> Задания:
- 1) Ответьте по воспоминаниям о маме:
(a) До какого возраста мама была лучшим другом?
(b) На каком языке говорили дома?
(c) Коммунистам каких стран упомянуто сотрудничество?
- 2) Определите, согласуются ли утверждения с воспоминаниями о маме, и подтвердите каждый ответ точной цитатой:
(a) Мама хорошо выучила польский.
(b) При передаче конверта незнакомцу хватало обменяться взглядами на улице.
(c) По-польски приходилось объясняться с конюхами.
- 3) Пожалуйста, продолжите воспоминания о маме, начав сразу после их последнего предложения.

> Извлечённый текст:

Марсель Пруст

«С мамой мы очень дружили. Мне было очень тяжело, потому что всю жизнь – до моих десяти лет – она была моим лучшим другом. Нам с ней и говорить не нужно было. Мы просто были вместе. Иногда переглядывались… И всё понимали без слов. Гораздо позже, когда я работал тайным агентом, я вновь испытал это заговорщицкое чувство. Когда, выполняя секретное задание, я должен был устанавливать связи, мне приходилось сотрудничать с коммунистами стран, языка которых я не знал, например Венгрии, Норвегии, Финляндии. Я должен был передать конверт или небольшой пакет незнакомому человеку. Нам достаточно было обменяться взглядами на улице… И я тут же чувствовал, что это он. Вот он, человек из моей команды. Мы оба заняты одним и тем же очень важным делом, а всё остальное не имеет значения. И то же ощущение было у меня по отношению к маме. Слова были не нужны. Например, все играли в настольные игры, скажем, в карты, она и другие люди, дамы и господа, иногда только дамы. И вдруг я делал что-нибудь не то, какую-нибудь глупость. Она оборачивалась. Наши глаза встречались. На губах у нее появлялась легкая усмешка. Это был именно заговор. Может быть, дело в том, что мы оба были чужими в этой стране. Дома мы говорили по-французски. Мама так и не выучила польский. Кое-как она на нем лопотала. Совсем маленький, я уже служил ей переводчиком, когда она ходила в магазин во время поездок в Европу или когда надо было объясниться с прислугой на немецком, итальянском и других языках. И на польском, конечно, – с конюхами, когда мы вместе ходили смотреть лошадей.

(Собранные данные)
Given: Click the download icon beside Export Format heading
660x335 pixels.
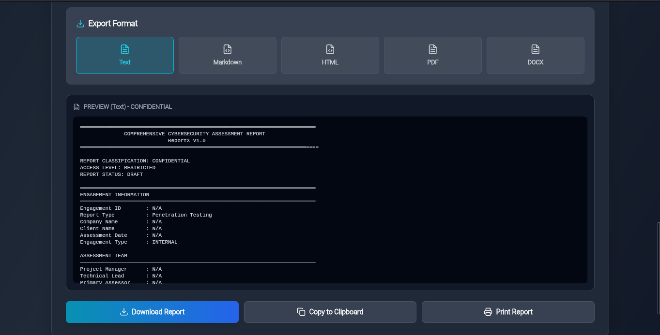Looking at the screenshot, I should point(79,23).
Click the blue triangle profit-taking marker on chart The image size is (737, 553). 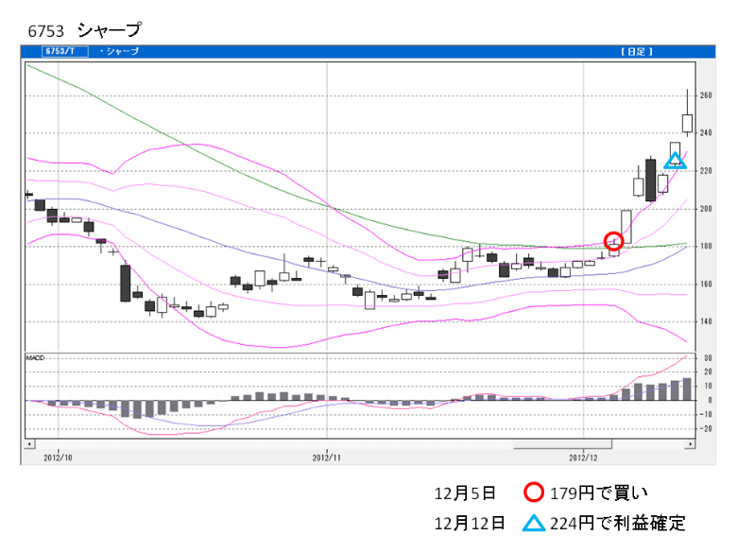pyautogui.click(x=675, y=161)
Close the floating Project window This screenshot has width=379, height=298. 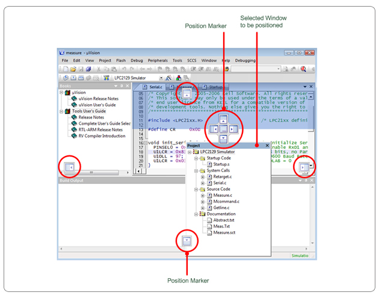click(267, 146)
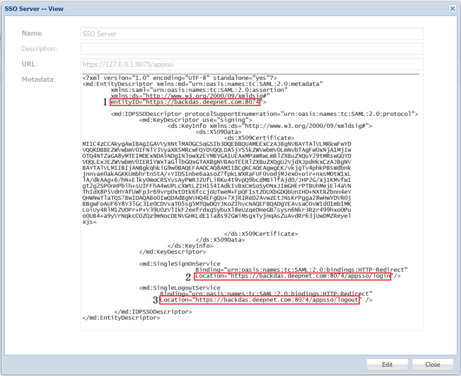Click the closing md:EntityDescriptor tag
The width and height of the screenshot is (461, 376).
point(121,318)
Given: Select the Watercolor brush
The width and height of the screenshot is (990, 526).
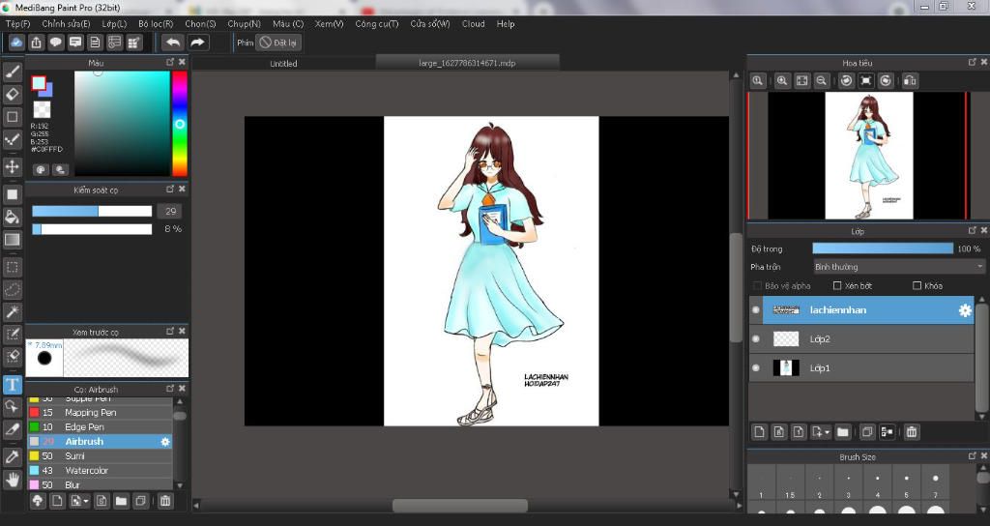Looking at the screenshot, I should click(87, 471).
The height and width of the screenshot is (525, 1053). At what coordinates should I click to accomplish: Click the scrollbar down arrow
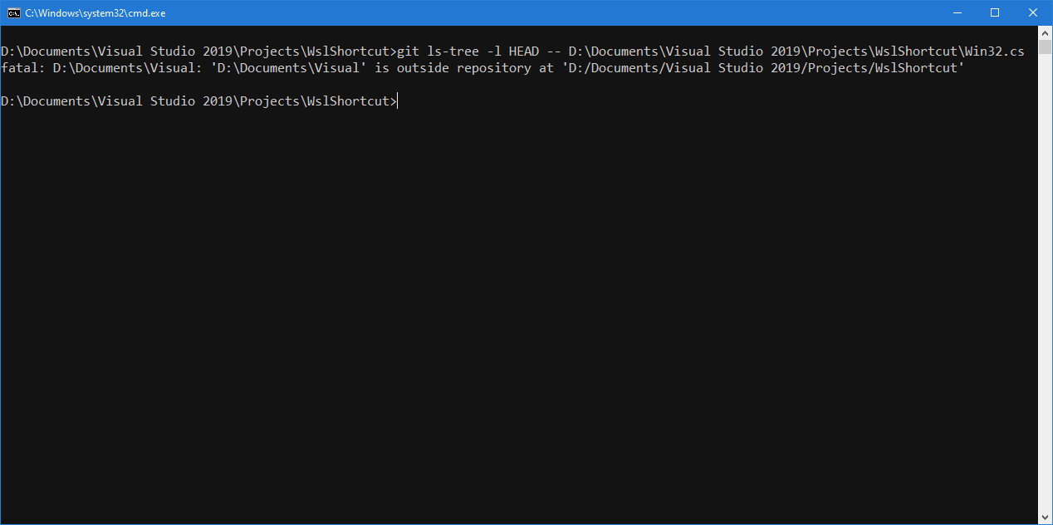point(1045,516)
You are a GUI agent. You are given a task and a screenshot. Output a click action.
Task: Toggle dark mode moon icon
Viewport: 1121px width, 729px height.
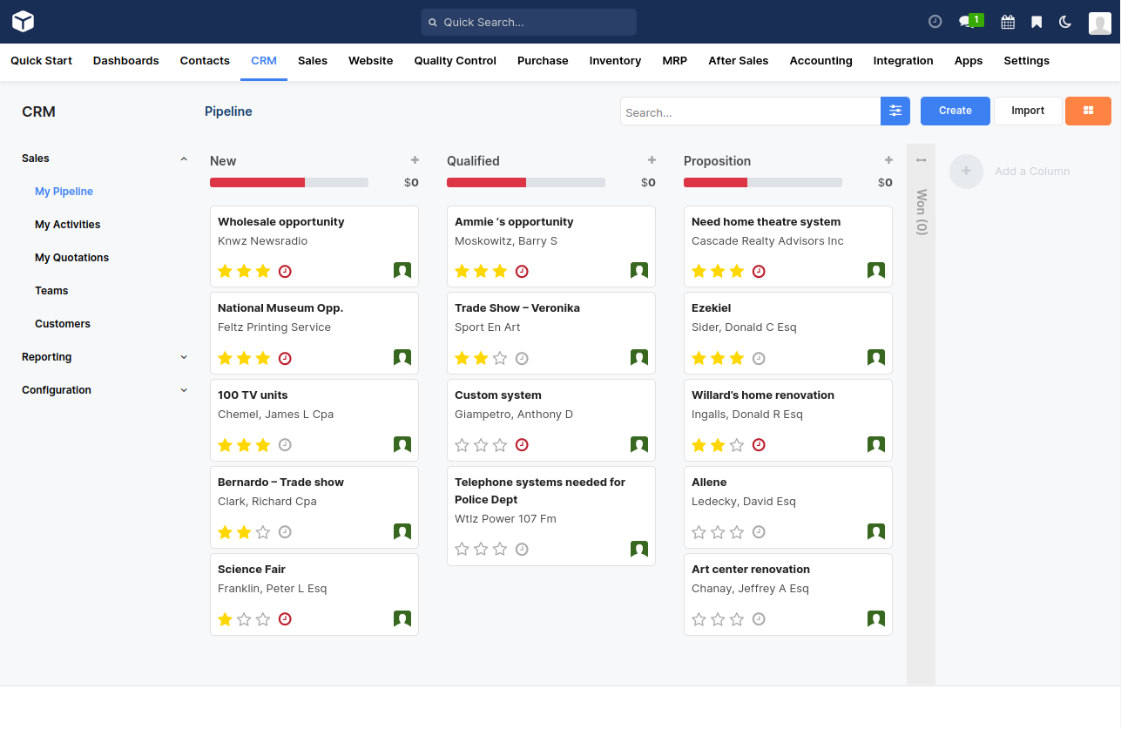tap(1065, 22)
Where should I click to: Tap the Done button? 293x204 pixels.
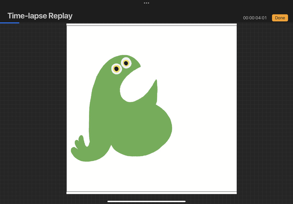pos(280,18)
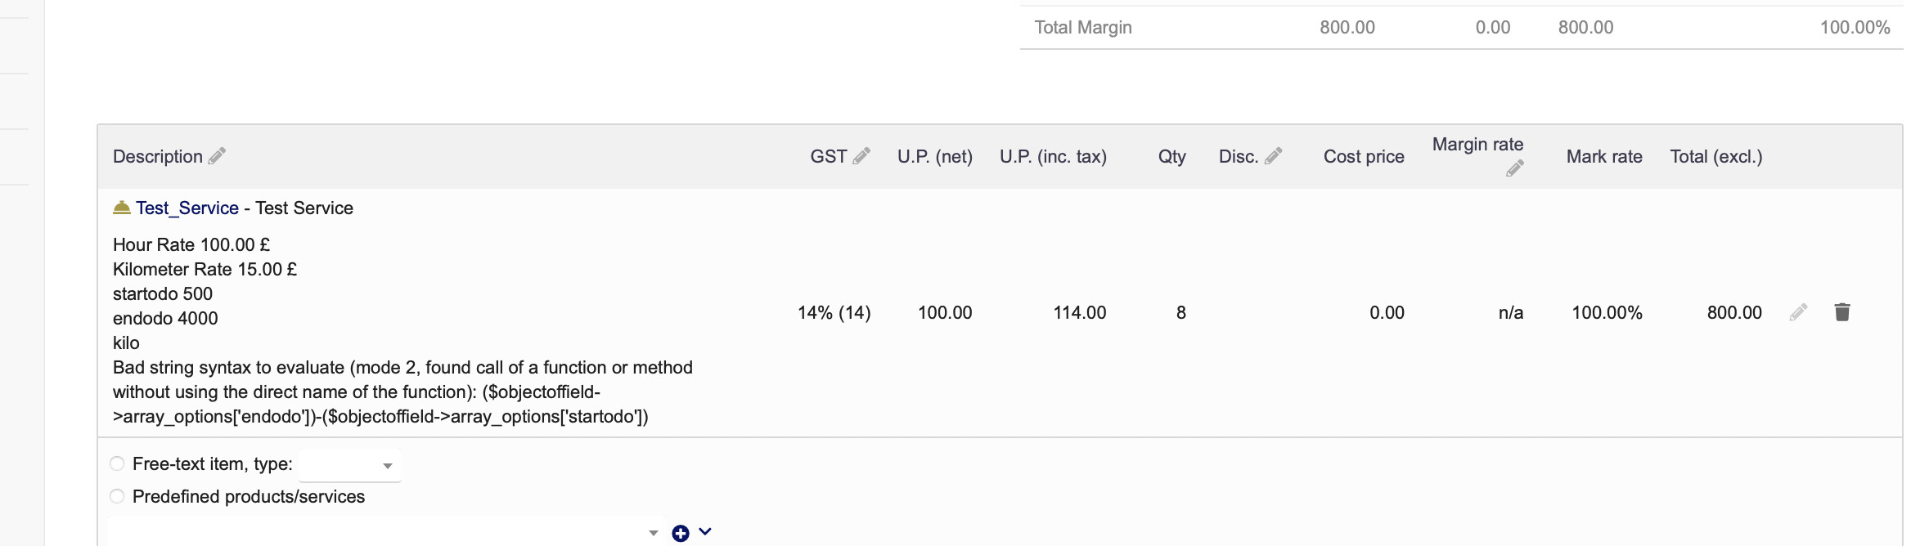Edit the Test_Service line with pencil

coord(1798,312)

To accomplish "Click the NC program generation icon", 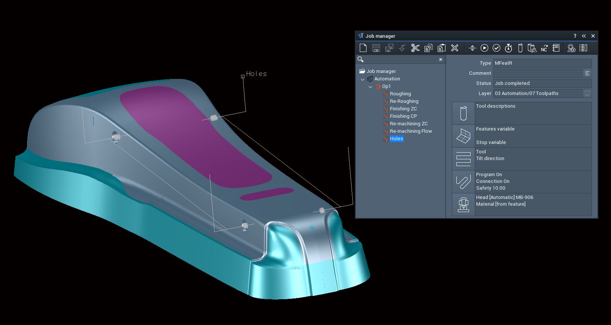I will (x=544, y=48).
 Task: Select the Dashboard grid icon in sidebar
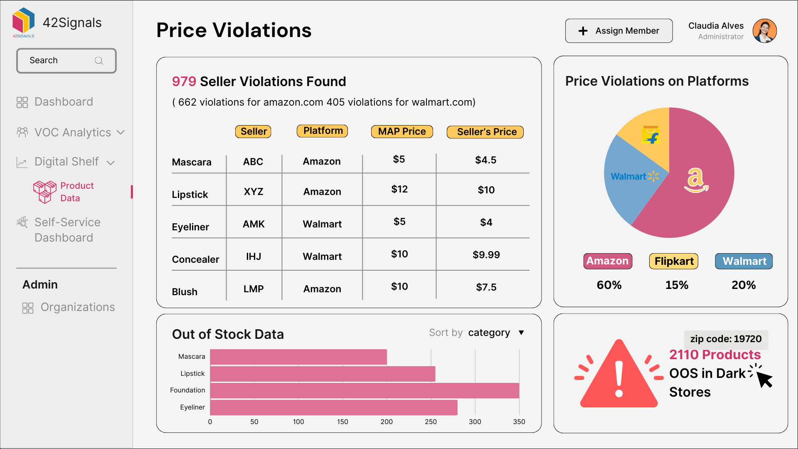pos(22,101)
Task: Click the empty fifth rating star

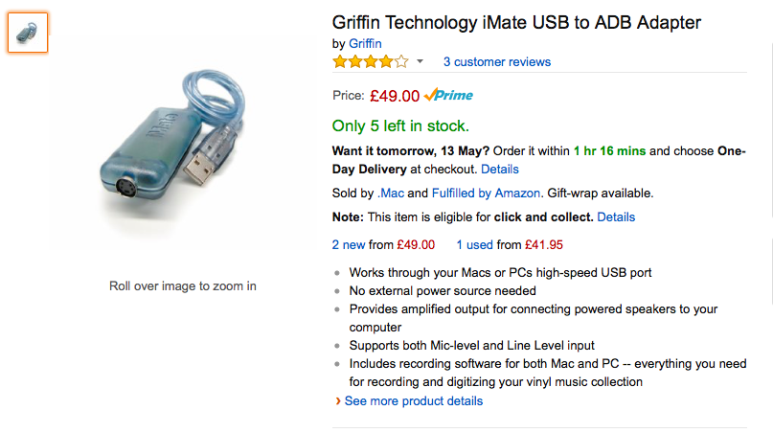Action: tap(401, 62)
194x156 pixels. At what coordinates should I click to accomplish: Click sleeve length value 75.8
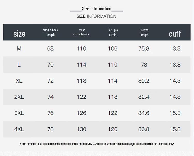(x=144, y=48)
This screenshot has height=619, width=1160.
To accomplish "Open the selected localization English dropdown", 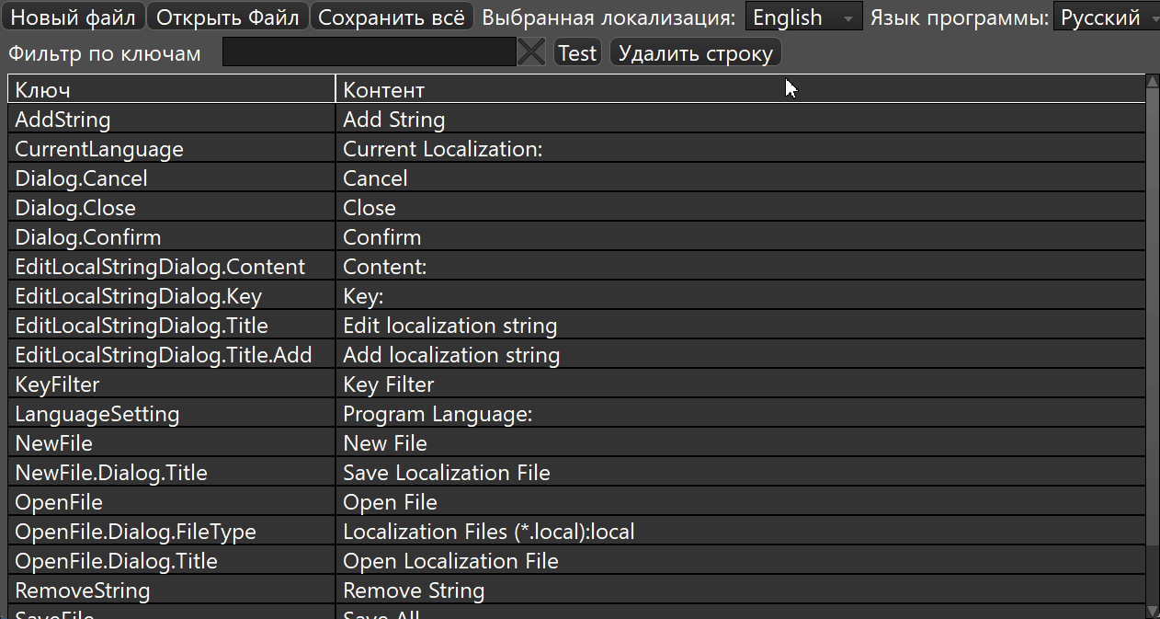I will click(802, 17).
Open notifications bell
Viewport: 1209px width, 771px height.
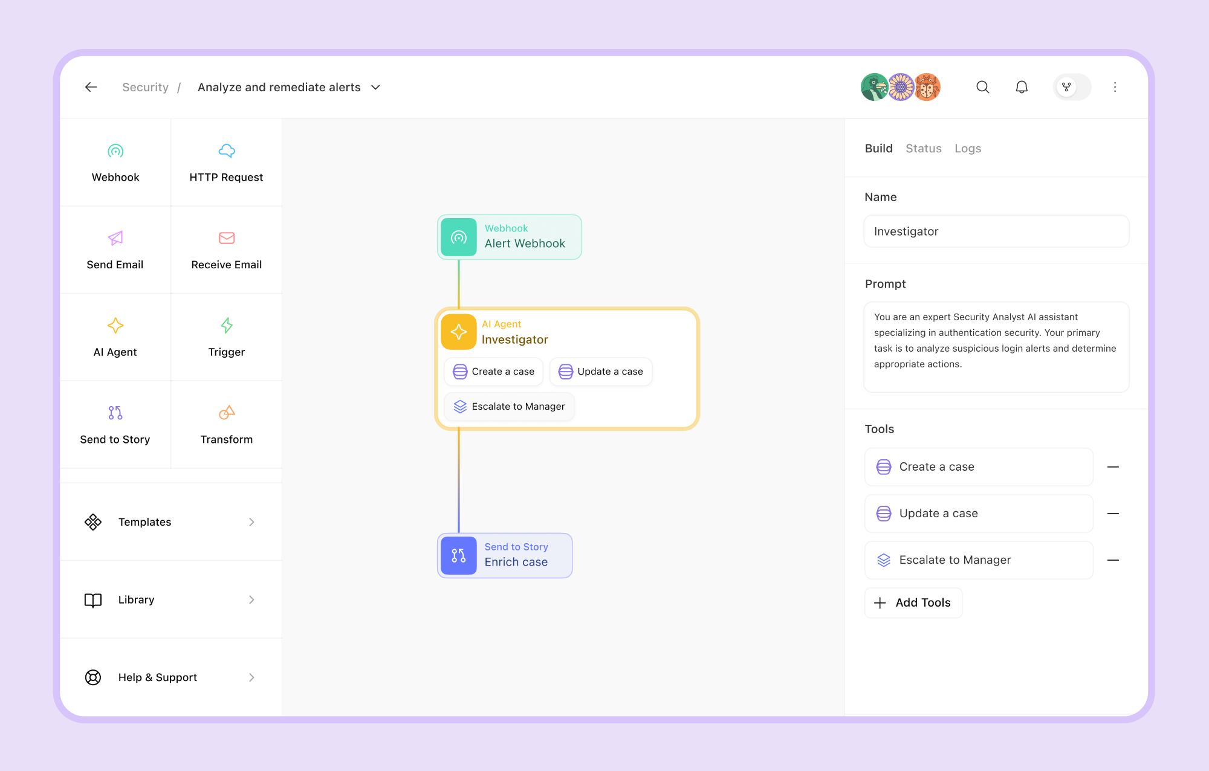(1022, 87)
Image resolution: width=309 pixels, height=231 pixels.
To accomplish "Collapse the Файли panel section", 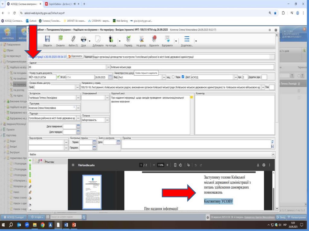I will click(273, 154).
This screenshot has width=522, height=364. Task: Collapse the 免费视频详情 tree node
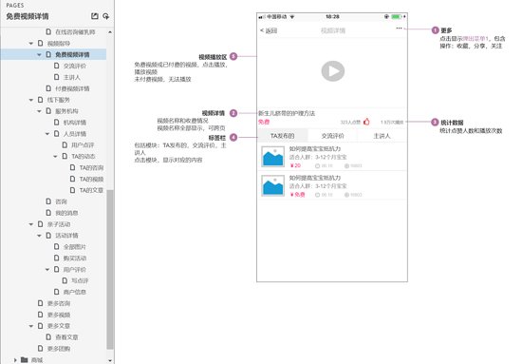click(x=39, y=54)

> Ответы:
- 1)
(a) До десяти лет.
(b) По-французски.
(c) Венгрии, Норвегии, Финляндии.

- 2)
(a) Нет: «Мама так и не выучила польский.»
(b) Да: «Нам достаточно было обменяться взглядами на улице…»
(c) Да: «И на польском, конечно, – с конюхами, когда мы вместе ходили смотреть лошадей.»

- 3)
Помню прием в Польше, в имении отца, после охоты – там были аристократы, были соседи-помещики, а на веранде огромная груда кабанов, фазанов, оленей. А потом шумный праздник. Меня уже уложили. Но я чувствовал, что мне необходимо увидеть маму. Я стал звать, не очень громко, потому что не смел кричать изо всех сил. Я был недалеко от большой комнаты, она услышала и пришла меня поцеловать. Она наклонилась надо мной. Погладила меня по голове. Она не торопилась. Ушла от меня слишком скоро, но без спешки. Я так ясно всё помню. Это было восемьдесят лет тому назад, но я прекрасно всё помню. Это заговорщицкое чувство, это сознание, что есть кто-то, от кого у меня не может быть секретов – даже в том, что касается секретной работы для Коминтерна…».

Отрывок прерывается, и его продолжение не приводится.